All my later knowledge was in light of this story: my mother spoke, and I fearfully tried to remember everything although I still forgot. I ran away, like the child in the story, to play, to grow up and live a little. I think that must be how she felt too, a young woman, younger than I am now, with her exercise book of recipes written out in pencil, and her dependents: a two-year-old daughter and two old people who no longer recognized themselves or each other. Later she began wearing Sarra’s wedding ring; on the inside it had the name Misha, which was my father’s name as well. Nothing ever comes to an end.
Squares of glinting photographic paper floated in ribbed trays in the red light of the bathroom, which served as my father’s darkroom. I was allowed to watch as shapes appeared: the complete blankness was suddenly roiled with lines and angles and they slowly became a coherent whole. I loved the contact sheets best of all, covered in miniature images that could potentially be enlarged to any size, just like me at that age. The tiny portraits of my parents fitted in my pocket and made the evenings spent at nursery school more bearable.

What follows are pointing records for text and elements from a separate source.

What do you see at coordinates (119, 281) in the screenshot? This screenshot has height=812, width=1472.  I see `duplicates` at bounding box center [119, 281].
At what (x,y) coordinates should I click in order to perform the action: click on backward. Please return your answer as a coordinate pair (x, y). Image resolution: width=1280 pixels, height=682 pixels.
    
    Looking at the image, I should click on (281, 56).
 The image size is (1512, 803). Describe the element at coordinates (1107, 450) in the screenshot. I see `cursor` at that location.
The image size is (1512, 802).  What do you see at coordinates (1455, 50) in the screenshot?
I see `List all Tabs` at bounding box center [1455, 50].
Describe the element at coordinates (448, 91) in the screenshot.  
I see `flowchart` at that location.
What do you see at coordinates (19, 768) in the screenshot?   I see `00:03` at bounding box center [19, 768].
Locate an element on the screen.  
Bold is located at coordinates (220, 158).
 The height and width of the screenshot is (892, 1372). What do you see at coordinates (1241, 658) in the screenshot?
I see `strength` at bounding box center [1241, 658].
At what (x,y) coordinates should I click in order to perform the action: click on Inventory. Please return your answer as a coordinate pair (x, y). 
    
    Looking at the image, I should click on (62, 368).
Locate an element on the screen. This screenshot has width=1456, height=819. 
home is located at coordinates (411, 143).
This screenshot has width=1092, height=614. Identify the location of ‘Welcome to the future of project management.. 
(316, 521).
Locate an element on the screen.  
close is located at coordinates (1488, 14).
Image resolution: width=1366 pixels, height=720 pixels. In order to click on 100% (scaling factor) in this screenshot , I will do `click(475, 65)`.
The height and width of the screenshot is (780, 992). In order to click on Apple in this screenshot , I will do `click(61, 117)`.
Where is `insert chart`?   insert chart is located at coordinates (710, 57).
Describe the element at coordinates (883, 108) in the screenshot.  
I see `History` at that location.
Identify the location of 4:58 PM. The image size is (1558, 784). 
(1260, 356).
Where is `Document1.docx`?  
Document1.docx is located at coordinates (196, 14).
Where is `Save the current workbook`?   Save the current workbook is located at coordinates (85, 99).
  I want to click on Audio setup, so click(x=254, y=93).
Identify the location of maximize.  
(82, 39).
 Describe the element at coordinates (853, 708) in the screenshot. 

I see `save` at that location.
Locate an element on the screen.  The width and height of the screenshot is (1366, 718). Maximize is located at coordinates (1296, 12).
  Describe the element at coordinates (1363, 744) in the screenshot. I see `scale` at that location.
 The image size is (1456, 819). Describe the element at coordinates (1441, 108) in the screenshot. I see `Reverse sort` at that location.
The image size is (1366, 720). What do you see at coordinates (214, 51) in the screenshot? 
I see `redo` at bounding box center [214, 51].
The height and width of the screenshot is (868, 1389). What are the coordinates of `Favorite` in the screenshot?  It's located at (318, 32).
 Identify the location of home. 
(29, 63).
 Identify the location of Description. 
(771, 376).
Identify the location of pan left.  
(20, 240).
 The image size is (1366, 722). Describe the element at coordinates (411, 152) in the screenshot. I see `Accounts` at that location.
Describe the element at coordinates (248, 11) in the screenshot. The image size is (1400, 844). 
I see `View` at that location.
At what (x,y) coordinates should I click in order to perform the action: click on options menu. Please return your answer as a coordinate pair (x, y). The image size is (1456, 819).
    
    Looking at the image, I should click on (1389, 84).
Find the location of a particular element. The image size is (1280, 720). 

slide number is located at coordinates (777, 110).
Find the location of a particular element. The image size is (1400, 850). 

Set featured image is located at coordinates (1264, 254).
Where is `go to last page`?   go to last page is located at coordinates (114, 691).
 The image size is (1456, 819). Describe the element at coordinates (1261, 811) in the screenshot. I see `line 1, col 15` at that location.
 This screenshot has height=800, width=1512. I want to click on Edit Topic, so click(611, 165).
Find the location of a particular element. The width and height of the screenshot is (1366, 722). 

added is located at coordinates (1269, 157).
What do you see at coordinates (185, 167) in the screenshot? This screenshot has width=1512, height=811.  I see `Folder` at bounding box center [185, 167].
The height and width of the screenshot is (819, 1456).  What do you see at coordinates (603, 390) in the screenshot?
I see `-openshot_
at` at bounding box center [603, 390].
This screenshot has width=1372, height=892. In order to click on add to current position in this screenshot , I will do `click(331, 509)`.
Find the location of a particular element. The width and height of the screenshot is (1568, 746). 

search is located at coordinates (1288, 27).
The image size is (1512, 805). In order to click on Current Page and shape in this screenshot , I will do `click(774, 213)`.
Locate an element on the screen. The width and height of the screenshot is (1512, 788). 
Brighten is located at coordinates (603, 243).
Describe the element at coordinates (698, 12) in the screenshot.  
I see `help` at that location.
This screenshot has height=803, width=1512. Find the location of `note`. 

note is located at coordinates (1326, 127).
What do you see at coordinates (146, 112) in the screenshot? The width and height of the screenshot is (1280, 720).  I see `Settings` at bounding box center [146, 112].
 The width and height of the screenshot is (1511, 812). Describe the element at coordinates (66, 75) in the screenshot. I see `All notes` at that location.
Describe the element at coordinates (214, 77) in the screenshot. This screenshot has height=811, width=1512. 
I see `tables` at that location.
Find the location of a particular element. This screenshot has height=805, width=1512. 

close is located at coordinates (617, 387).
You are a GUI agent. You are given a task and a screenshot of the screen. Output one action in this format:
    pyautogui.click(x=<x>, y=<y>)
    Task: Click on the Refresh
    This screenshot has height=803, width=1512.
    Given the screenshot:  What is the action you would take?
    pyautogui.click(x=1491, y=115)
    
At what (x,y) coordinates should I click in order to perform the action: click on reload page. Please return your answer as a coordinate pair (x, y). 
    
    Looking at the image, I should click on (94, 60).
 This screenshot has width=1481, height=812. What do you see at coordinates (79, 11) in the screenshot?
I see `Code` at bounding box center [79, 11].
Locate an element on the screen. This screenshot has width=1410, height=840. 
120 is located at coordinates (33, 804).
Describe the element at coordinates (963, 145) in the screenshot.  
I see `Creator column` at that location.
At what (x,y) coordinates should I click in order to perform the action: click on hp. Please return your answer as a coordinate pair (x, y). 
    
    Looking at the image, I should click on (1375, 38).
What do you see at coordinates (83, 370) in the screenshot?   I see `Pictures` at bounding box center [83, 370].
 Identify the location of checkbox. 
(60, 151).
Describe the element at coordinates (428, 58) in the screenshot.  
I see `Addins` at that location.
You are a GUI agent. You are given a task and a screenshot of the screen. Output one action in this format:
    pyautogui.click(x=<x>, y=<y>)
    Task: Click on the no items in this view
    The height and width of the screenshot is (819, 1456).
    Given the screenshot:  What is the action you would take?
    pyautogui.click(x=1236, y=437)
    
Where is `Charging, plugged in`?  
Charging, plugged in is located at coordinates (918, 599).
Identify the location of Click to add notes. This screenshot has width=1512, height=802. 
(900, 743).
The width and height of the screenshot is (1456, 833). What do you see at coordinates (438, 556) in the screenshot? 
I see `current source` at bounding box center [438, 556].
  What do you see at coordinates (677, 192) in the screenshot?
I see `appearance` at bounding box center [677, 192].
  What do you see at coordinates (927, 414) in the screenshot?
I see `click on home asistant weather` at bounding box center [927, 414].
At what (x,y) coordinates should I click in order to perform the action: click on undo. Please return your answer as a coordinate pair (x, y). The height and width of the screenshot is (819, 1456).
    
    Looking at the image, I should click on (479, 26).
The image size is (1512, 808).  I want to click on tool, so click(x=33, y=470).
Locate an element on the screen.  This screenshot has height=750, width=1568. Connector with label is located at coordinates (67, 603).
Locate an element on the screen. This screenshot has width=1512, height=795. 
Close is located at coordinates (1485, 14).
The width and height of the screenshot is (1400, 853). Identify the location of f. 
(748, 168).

I remember my parents realizing I’d torn the picture of my father out of his passport so I could keep it with me.
My own first camera was a little plastic Soviet 35mm, a Smena-8, with dials to change the aperture and shutter speed. I was given it as a present when I was ten, and I immediately set about saving and preserving: the graying pines, the sleepers at the railway halt, someone my parents knew, water running over the stones — all industriously rescued from oblivion. The images, lifted from the fixing tray with tongs, dried on a line, but didn’t regain their former vitality. I soon gave it up, but I didn’t learn my lesson.
This book is coming to an end. Everything I wasn’t able to save is scattering in all directions, like the dumpy birds in “The Forest Fire.” I have no one to tell that Abram Ginzburg’s wife was called Rosa, I’ll never write about Sarra’s joke, in the middle of the war, that mold was good because it produced penicillin. Or how grandfather Lyonya demanded that Solzhenitsyn’s dissident masterpiece The Gulag Archipelago (despite strenuous efforts to get hold of it) be removed from the apartment after only one night as it would “kill us all.” Not even how all the women in the Moscow communal apartment would gather in the kitchen with tubs and towels to chatter through the weekly ritual of a pedicure. Or even that a squirrel lived on the balcony of a Moscow apartment seventy years ago. The squirrel had a wheel and it would run round and round, watched by a little girl.